The distance was more common in the mid-20th century as mass road running was beginning to develop, but began declining with the increased popularity and familiarity of the marathon and half marathon distance. Some former 25K races have transitioned to shorter distances, with which runners and sponsors are more familiar. In particular, the establishment of the World Athletics Half Marathon Championships in 1992 proved a driver for private races and national championships to switch to the half marathon as the most common distance between the 10K run and the marathon.

However, as trail running and ultra running continue to find larger participant fields, the 25K has become a more common trail race distance (many trail races and ultra races use the metric system). As runners prepare for a 100K run, they may do training race steps with a 25K followed by a 50K.

Competitions
In international competition, the distance has rarely been used. The World Masters Non-Stadia Athletics Championships hosted men's and women's 25K races from 1992 to 1996 and the European Masters Athletics Championships Non Stadia featured men's and women's 25K races in 1991. Official national championships have been staged by the United States beginning 1933 for men and 1982 for women. German-speaking European countries also held national championship races, including Austria, Switzerland, and Germany (both East, West and Unified). All of these were replaced by national half marathon championships, following the decision to host a world championship at that distance from 1992 onwards.
Separately, Czechoslovakia also held several national 25K races in the mid-20th century.
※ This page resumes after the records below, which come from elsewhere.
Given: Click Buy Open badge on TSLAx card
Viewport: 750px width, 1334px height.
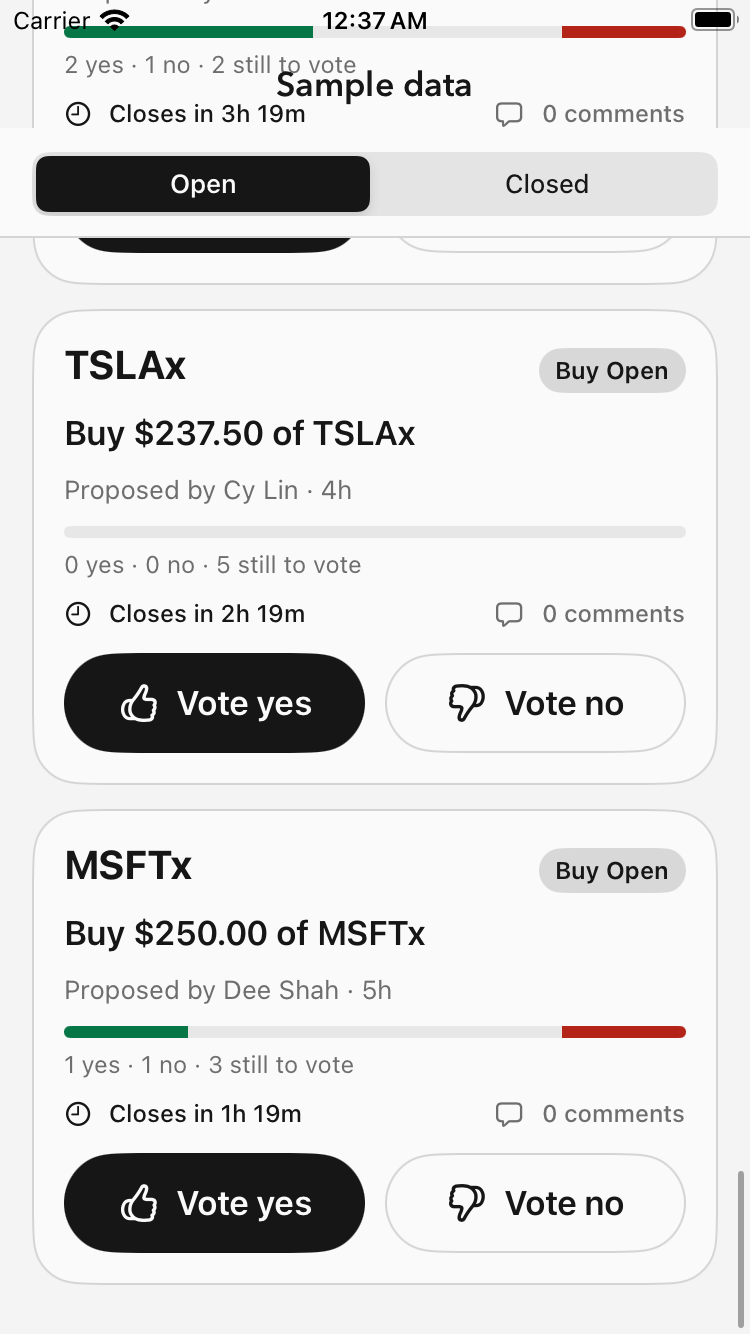Looking at the screenshot, I should click(612, 371).
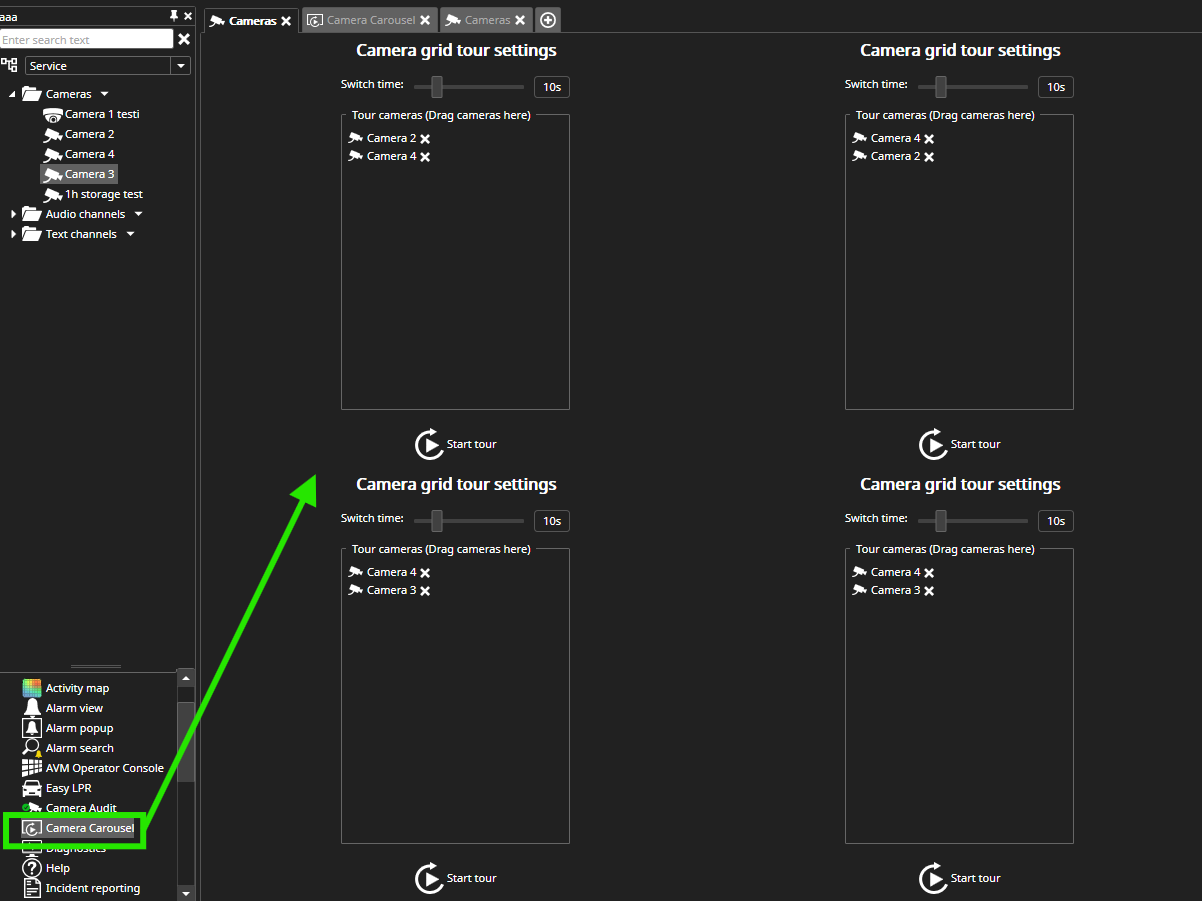Start tour in bottom-right grid
Viewport: 1202px width, 901px height.
pyautogui.click(x=934, y=878)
Many of the longest running 25K races have taken place in the United States. The annual Around Cape Ann 25K in Gloucester, Massachusetts was established in 1933 as a 15-mile race (24.1 km) and has been held at the 25K distance from at least 1976. The River Bank Run, established 1978 in Grand Rapids, Michigan, is the most significant race in the nation at this distance and has hosted an official USATF national championship race every year since 1995. Other races include the Youngstown International Peace Race, which was held from 1975 to 1988, and the City of Lakes race (now a half marathon) which had a 25K race from 1982 to 2013.

Germany has also hosted multiple mass races at this distance. The BIG 25 Berlin, founded in 1980, is among the most significant privately-organised races over the distance, with the current men's world record being set at this competition in 2012. Elsewhere in Germany, the Griesheimer Straßenlauf was created in 1972 as an annual 25K, before converting to a half marathon in 1993. The Paderborner Osterlauf, also now a half marathon, was held over 25K from 1961 to 1992.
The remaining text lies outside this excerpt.